When Dartmouth plays Yale next year, plan to attend. The color in New Hampshire and northern Massachusetts this year was spectacular, with bright green, deep crimson, evergreen, and a thousand variations elicting one exclamation after another. Also it is refreshing to wander around a room, talking with classmates from every profession and background. Origin, accomplishments, and status are forgotten because it is a group of friends, pleased to be there and glad to see one another. John Graf emphasizes that class executive committee meetings are open to all.
The executive committee meeting in October was fun. Treasurer John Otis reported us solvent, mildly suggested a dues increase, and settled for no increase ($35). Our dues paid for the program on Middle East Fundamentalism, one example of something done by our class for the College. The program received excellent press and was one of the few things of this magnitude done by any class.
At the meeting Bill Eleveld was there to help fly the midwest flag. Dr. Will Durousseau flew in from Los Angeles, bringing his wife and a lively father-in-law and two daughters who are in college elsewhere. He cheers as enthusiastically as he did 30 years ago, looks trim and handsome with a neat, slightly grey moustache. Andy Petersen, an expert in computer systems and software for accounting, gets up at 4 a.m. to feed his cows and chickens "up in Farley." Cary Rhoten sat behind me at the game and worked on an order for some business items between cheers. Bill Cutcliffe hopes to expand the midwest office of his environmental company in the next year or two, saying that there are so many environmental issues coming up in the 1990s that the only trick will be anticipating which problems to prepare to answer. John Trimble, New Jersey banker, expressed a concern shared by many about the destabilizing effect caused by merger mania. Bob Gilges rises early, drives from Greenwich, Conn., down across the Tappan Zee Bridge to New Jersey and operates the training functions for Peat MarwickMitchell & Co. U.S.District Court Judge Tom Jackson restores his calm and keeps his sanity by sailing his 32-foot sailboat on the Chesapeake. A skillful trial lawyer, Tom devotes much of his effort to keeping his caseload moving, fighting the current trend of litigating forever but neither settling nor trying cases.
During the weekend, interesting Dartmouth issues kept coming up. Both undergraduates and alumni expressed concern that major changes are going to occur at Dartmouth, such as expanding class size and moving toward university status. Plans for the land available when Mary Hitchcock Memorial Hospital moves out of town are the subject of much speculation, relating to the expansion of Dartmouth College. Enough "justifications" for expansion are being floated in Hanover to malce the concerns understandable. There is a definite need for a statement from the Dartmouth Trustees that provides the blueprint for the nineties, in terms of our major purpose, our identity, and the specific steps that will be taken to accomplish them. It seems ironic that a school founded in 1769 is still trying to define its purpose but that is clearly what is going on. The Trustees and Alumni Council have the duty and responsibility of making sure that what the administration accomplishes will be supported by those who are asked to provide the means.
Don Maurer recently joined Core States Financial Corps as senior vice president for national marketing. Don has been a salesman for IBM for 20 years, most recently responsible for financial services industry support in IBM's Philadelphia office. Don heads a staff of 14 who will market pointof-sale services to other banks nationwide. After graduating, Don was a pilot with the Marine Corps for five years and then joined IBM. He and wife Laura live in Merion, Pa.
Bob Friend has just been named senior master of Brewster Academy in Wolfeboro, N.H.
Our newly minted Harvard Law School graduate Myles Slosberg is clerking for U.S. District Courtjudge Rya Zobel in Boston. After that experience, Myles intends to enter private practice. His daughter was Dartmouth '87 and he has a son in the class of 1990.

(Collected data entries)
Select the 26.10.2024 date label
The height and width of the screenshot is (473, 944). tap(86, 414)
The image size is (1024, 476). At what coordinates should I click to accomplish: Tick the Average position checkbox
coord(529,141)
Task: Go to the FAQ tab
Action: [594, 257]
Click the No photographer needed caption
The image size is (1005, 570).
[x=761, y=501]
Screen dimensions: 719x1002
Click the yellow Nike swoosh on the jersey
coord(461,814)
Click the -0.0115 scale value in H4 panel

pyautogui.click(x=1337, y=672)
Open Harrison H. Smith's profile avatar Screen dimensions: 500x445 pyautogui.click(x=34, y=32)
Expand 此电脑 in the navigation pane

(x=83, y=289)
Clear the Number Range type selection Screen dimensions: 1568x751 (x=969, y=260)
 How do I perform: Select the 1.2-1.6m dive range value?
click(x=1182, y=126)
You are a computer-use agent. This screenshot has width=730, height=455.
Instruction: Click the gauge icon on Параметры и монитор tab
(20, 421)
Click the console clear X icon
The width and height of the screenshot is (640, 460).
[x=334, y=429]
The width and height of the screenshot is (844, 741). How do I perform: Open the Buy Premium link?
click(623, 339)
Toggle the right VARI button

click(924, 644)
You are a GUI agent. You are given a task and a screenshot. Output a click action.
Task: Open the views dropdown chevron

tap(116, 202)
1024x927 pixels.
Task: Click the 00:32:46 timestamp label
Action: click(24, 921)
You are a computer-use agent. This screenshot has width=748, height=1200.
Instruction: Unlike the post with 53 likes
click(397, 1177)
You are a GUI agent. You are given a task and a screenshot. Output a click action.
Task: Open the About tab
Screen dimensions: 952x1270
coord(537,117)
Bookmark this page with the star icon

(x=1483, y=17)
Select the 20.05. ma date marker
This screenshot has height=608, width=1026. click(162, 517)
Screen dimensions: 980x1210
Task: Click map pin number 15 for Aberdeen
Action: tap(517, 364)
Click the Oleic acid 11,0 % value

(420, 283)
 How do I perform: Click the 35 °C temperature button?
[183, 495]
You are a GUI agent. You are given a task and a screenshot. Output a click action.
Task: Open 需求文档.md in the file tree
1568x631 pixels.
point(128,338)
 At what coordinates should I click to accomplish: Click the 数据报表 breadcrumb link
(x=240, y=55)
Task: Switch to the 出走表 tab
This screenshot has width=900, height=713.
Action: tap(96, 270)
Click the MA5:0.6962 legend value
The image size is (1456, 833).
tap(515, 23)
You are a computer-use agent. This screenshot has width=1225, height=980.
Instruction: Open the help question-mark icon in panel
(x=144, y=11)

* _TASK TO COMPLETE_: According to the class notes, where does Judge Tom Jackson sail his 32-foot sailboat? The listing has no connection to the class notes.

* _TASK RESULT_: On the Chesapeake.